* Exercise prompt *
The required output is the exact run of lines below that opens at the line with "The height and width of the screenshot is (430, 578)." and closes at the line with "Go to the Import".

*** Records for this exercise Section Begins ***

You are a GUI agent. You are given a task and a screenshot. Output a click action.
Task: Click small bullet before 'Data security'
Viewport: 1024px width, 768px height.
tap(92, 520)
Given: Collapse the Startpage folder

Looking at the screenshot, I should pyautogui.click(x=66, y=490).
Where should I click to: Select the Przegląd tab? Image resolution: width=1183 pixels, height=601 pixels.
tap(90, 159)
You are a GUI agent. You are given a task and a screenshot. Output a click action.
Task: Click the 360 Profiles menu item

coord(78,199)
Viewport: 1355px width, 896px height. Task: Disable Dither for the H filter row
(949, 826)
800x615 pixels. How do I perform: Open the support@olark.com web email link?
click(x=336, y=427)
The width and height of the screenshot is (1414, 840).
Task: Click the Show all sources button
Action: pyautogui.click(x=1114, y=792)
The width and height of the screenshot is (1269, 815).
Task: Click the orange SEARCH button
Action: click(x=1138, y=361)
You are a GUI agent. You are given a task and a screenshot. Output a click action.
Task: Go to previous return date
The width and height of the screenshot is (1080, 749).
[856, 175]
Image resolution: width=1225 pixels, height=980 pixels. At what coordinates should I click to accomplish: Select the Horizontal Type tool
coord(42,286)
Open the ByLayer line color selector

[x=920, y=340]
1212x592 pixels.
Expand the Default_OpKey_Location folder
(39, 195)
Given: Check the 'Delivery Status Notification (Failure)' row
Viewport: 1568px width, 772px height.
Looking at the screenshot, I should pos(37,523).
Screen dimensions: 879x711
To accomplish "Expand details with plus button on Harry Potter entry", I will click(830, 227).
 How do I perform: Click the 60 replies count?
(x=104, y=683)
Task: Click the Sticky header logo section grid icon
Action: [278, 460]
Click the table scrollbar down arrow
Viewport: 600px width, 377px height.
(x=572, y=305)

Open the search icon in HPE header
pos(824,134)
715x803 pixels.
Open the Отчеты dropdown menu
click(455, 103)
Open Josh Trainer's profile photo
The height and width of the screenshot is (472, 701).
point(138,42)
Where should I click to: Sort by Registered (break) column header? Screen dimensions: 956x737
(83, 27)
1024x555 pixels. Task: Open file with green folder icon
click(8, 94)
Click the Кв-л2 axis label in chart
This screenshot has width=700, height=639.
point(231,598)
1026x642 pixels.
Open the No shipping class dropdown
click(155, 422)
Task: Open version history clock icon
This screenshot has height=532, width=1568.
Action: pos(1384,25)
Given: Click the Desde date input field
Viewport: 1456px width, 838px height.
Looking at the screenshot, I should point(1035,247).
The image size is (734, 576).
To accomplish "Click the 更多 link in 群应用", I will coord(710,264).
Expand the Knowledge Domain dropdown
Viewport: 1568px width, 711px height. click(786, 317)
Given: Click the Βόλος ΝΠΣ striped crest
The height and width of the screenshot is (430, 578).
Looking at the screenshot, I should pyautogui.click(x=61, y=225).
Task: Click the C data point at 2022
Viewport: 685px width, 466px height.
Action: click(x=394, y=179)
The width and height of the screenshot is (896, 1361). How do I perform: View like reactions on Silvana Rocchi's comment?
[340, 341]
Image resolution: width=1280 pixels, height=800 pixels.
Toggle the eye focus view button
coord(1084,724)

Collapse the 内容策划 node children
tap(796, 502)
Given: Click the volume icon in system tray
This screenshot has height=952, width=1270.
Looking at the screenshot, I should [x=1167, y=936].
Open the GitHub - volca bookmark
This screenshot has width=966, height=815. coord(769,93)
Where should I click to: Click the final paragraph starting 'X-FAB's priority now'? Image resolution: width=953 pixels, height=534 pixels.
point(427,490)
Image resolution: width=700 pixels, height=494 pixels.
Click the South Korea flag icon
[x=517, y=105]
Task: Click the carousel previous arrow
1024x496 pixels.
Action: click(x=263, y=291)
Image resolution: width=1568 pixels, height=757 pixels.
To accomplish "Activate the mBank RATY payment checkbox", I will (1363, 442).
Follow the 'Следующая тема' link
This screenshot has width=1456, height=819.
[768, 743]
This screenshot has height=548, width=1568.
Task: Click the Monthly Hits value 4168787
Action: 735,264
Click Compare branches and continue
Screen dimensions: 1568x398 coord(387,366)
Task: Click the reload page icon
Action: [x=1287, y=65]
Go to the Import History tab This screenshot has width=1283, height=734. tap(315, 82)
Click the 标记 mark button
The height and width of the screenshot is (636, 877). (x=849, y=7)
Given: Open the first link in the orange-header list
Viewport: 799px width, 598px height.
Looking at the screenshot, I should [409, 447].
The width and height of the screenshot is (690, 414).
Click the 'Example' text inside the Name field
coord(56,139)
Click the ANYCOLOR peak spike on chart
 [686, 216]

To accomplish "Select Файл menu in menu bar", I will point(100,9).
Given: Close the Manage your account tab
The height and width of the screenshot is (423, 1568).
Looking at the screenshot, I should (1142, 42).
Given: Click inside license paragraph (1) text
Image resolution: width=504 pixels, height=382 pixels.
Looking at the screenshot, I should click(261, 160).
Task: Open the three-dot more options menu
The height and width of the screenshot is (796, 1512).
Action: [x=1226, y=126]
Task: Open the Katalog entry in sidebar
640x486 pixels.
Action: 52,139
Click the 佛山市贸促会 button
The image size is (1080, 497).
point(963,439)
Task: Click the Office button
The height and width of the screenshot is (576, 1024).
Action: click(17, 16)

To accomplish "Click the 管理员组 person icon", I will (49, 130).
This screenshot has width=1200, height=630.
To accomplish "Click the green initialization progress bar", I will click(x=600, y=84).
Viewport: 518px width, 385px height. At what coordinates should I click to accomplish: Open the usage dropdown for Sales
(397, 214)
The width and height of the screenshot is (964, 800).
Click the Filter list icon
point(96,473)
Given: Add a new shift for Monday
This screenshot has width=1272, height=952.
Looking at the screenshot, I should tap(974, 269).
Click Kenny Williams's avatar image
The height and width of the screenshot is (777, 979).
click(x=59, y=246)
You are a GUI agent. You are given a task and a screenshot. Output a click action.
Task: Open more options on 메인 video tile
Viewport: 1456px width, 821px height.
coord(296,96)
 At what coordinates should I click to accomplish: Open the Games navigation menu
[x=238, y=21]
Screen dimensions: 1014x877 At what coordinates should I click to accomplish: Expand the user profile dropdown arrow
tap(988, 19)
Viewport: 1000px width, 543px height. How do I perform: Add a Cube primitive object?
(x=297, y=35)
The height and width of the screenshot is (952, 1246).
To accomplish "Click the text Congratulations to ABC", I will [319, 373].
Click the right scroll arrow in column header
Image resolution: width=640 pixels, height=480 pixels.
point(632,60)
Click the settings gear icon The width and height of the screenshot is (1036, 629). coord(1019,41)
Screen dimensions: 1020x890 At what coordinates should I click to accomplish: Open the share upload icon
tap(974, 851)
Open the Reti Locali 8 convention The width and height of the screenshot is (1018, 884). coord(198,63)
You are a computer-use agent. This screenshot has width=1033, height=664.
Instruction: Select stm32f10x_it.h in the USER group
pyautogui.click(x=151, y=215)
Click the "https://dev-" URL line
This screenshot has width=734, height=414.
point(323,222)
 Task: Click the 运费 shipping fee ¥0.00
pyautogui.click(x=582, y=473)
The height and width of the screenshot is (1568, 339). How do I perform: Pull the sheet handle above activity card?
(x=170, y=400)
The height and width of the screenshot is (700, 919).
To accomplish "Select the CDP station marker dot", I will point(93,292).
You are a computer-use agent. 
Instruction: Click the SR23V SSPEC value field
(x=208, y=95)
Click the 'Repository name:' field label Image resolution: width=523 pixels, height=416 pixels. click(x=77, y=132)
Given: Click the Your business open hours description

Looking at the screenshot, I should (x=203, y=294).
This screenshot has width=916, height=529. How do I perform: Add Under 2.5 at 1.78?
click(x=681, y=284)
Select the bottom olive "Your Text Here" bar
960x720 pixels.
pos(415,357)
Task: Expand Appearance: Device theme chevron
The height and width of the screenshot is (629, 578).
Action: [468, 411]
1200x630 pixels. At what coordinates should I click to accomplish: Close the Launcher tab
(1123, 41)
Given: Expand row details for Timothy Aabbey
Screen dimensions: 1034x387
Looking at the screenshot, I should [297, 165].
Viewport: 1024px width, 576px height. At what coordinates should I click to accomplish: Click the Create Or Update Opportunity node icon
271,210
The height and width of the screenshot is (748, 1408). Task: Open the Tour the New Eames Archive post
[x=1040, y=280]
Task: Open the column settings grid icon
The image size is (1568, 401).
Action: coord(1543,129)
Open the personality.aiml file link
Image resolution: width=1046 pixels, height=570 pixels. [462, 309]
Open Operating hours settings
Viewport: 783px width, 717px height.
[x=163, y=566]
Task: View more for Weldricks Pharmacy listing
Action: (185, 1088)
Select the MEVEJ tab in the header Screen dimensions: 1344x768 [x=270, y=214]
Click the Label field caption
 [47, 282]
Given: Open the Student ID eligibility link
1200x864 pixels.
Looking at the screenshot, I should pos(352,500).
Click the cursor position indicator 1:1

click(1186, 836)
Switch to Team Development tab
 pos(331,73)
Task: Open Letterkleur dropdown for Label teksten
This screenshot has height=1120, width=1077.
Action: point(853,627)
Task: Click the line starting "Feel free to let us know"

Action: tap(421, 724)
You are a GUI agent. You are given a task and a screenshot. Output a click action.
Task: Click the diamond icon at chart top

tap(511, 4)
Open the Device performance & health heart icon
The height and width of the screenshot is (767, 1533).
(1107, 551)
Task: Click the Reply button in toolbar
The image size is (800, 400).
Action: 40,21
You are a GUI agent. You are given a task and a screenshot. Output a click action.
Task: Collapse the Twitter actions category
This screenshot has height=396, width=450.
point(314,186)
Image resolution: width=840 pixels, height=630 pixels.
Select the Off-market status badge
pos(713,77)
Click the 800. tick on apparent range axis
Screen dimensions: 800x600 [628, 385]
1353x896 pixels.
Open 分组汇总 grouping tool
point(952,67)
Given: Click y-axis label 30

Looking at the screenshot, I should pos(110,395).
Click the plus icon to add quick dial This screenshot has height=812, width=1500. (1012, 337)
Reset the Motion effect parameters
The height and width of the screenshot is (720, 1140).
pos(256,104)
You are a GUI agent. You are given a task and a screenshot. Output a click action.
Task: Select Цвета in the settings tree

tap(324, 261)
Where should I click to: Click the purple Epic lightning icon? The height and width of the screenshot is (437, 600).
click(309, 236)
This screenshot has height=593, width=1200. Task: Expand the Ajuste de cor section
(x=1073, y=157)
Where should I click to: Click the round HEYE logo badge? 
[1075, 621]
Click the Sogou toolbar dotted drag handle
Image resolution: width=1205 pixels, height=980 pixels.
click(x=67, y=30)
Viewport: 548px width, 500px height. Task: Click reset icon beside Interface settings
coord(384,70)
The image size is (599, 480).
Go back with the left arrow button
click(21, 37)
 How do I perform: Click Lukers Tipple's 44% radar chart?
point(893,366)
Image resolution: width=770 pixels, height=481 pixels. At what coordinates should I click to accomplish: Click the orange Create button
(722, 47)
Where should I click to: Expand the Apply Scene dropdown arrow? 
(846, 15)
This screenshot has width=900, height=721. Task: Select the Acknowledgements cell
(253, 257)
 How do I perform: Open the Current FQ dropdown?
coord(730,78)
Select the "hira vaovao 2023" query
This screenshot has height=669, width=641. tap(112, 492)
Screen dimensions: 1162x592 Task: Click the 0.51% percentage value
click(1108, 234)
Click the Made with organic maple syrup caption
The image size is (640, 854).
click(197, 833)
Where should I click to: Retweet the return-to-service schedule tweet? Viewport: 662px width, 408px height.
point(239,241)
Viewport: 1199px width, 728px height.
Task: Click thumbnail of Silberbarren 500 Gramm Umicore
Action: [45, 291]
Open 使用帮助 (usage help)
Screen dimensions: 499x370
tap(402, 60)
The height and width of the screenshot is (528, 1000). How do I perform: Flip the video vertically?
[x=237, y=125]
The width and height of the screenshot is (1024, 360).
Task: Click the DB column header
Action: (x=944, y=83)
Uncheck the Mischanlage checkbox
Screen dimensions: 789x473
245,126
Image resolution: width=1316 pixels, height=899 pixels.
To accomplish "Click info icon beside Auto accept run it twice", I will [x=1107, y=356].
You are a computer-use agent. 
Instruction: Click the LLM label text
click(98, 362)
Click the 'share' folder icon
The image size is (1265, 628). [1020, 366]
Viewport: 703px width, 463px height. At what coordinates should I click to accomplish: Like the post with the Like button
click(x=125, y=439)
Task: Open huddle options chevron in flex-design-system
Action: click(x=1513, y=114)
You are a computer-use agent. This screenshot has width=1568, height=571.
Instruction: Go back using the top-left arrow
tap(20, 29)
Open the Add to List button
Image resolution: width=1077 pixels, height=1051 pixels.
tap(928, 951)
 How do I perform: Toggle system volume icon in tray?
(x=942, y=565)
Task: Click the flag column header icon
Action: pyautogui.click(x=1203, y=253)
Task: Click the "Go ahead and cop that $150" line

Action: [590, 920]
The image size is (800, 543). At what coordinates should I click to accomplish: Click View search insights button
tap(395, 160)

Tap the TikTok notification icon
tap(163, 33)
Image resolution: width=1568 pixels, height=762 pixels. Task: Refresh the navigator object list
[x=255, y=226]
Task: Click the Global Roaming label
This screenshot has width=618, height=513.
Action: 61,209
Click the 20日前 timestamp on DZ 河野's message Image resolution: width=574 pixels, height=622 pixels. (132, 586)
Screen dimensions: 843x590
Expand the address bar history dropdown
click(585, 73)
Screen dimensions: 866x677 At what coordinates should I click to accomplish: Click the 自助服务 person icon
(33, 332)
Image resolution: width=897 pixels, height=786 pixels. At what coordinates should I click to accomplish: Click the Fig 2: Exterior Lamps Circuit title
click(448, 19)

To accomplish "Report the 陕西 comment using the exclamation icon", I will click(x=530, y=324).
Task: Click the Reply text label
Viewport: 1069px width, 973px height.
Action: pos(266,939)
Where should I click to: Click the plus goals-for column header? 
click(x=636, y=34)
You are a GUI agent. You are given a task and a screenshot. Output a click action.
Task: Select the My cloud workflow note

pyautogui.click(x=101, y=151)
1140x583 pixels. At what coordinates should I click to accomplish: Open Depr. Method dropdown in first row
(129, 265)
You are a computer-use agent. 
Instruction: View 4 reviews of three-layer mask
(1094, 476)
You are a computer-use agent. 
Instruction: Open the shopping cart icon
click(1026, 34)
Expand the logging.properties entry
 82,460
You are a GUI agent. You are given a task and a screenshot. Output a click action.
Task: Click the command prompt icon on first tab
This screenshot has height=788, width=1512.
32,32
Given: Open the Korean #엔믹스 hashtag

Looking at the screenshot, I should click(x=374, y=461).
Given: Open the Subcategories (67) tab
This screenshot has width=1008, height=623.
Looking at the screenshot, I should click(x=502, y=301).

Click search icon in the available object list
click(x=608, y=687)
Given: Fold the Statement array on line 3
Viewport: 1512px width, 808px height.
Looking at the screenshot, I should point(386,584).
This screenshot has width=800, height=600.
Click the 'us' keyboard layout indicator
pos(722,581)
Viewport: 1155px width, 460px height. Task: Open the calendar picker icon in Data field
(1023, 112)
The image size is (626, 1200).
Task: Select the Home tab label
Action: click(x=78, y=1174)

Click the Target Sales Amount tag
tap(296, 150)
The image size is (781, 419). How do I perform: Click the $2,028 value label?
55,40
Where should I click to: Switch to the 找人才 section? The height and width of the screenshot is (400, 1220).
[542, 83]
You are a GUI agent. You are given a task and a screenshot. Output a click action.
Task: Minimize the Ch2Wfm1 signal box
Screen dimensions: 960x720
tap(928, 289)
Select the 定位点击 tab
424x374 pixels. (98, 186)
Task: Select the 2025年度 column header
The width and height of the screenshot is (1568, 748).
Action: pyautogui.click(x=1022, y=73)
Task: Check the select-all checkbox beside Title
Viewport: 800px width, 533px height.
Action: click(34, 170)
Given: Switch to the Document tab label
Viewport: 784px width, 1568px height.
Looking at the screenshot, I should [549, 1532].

*** Records for this exercise Section Ends ***

* Exercise solution *
The height and width of the screenshot is (430, 578).
Looking at the screenshot, I should pyautogui.click(x=61, y=225).
Task: Click the C data point at 2022
Viewport: 685px width, 466px height.
Action: click(x=394, y=179)
The width and height of the screenshot is (896, 1361). How do I perform: View like reactions on Silvana Rocchi's comment?
[340, 341]
Image resolution: width=1280 pixels, height=800 pixels.
Toggle the eye focus view button
coord(1084,724)

Collapse the 内容策划 node children
tap(796, 502)
Given: Click the volume icon in system tray
This screenshot has height=952, width=1270.
Looking at the screenshot, I should [x=1167, y=936].
Open the GitHub - volca bookmark
This screenshot has width=966, height=815. coord(769,93)
Where should I click to: Click the final paragraph starting 'X-FAB's priority now'? Image resolution: width=953 pixels, height=534 pixels.
point(427,490)
Image resolution: width=700 pixels, height=494 pixels.
Click the South Korea flag icon
[x=517, y=105]
Task: Click the carousel previous arrow
1024x496 pixels.
Action: click(x=263, y=291)
Image resolution: width=1568 pixels, height=757 pixels.
To accomplish "Activate the mBank RATY payment checkbox", I will (1363, 442).
Follow the 'Следующая тема' link
This screenshot has width=1456, height=819.
[768, 743]
This screenshot has height=548, width=1568.
Task: Click the Monthly Hits value 4168787
Action: 735,264
Click Compare branches and continue
Screen dimensions: 1568x398 coord(387,366)
Task: Click the reload page icon
Action: [x=1287, y=65]
Go to the Import History tab This screenshot has width=1283, height=734. tap(315, 82)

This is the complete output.